6th United States Ambassador to Togo
- In office February 11, 1974 – August 8, 1976
- President: Gerald Ford
- Preceded by: Dwight Dickinson
- Succeeded by: Ronald D. Palmer

8th United States Ambassador to Côte d'Ivoire
- In office January 16, 1980 – August 16, 1983
- President: Jimmy Carter Ronald Reagan
- Preceded by: Monteagle Stearns
- Succeeded by: Robert Hopkins Miller

Personal details
- Born: January 24, 1926 Clearwater, Florida, U.S.
- Died: April 13, 1985 (aged 59) Norwalk, Connecticut, U.S.
- Profession: Diplomat

= Nancy V. Rawls =

American diplomat

Nancy Vivian Rawls (January 24, 1926 – April 13, 1985) was a former Foreign Service officer, U.S. diplomat, United States Ambassador to Togo (February 11, 1974 – August 8, 1976) and to Côte d'Ivoire, (1979–1983).

Rawls was born on January 24, 1926, in Clearwater, Florida.
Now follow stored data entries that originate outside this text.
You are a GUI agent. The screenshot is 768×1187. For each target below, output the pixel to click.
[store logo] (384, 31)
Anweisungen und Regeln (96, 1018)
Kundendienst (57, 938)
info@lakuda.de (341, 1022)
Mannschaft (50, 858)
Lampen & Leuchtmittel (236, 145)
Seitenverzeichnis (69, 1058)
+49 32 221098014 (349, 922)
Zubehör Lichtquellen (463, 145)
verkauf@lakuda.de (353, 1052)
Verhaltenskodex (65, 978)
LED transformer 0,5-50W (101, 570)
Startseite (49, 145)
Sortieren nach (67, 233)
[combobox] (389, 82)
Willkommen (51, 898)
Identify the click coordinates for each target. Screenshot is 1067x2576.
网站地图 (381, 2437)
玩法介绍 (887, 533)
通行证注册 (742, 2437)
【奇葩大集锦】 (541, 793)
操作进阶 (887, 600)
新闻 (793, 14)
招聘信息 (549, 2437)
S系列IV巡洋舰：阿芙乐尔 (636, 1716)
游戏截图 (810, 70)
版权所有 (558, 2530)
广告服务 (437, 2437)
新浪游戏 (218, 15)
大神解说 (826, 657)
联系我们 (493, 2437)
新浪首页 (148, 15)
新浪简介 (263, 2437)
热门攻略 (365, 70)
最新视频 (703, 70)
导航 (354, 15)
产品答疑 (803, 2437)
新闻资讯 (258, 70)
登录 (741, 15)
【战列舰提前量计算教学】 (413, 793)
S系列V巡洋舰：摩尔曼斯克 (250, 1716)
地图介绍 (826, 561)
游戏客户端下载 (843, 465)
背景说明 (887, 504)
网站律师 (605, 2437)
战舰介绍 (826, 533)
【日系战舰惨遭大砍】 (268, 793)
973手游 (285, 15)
She received an A.B. from Shorter College in 1947.

She joined the Foreign Service in 1947. She was assigned to instructions in Vienna, Hamburg, and Montreal. After a tour of duty in West Germany, she was assigned to African countries, first to Liberia and then to Kenya. After a year of special studies at the National War College from 1970 to 1971, she became director of the State Department's policy planning staff for the Bureau of African Affairs in 1971. Rawls was one of the first U.S. Foreign Service women to rise to ambassadorial level and was the first woman to serve as ambassador in two African countries.

In 1974, Rawls became Ambassador to Togo. Two years later, she became the United States alternate delegate to the United Nations. She was then appointed as Senior Deputy to the Director General of the Foreign Service. She was then appointed as Ambassador to Côte d'Ivoire in 1979 and retired in 1983.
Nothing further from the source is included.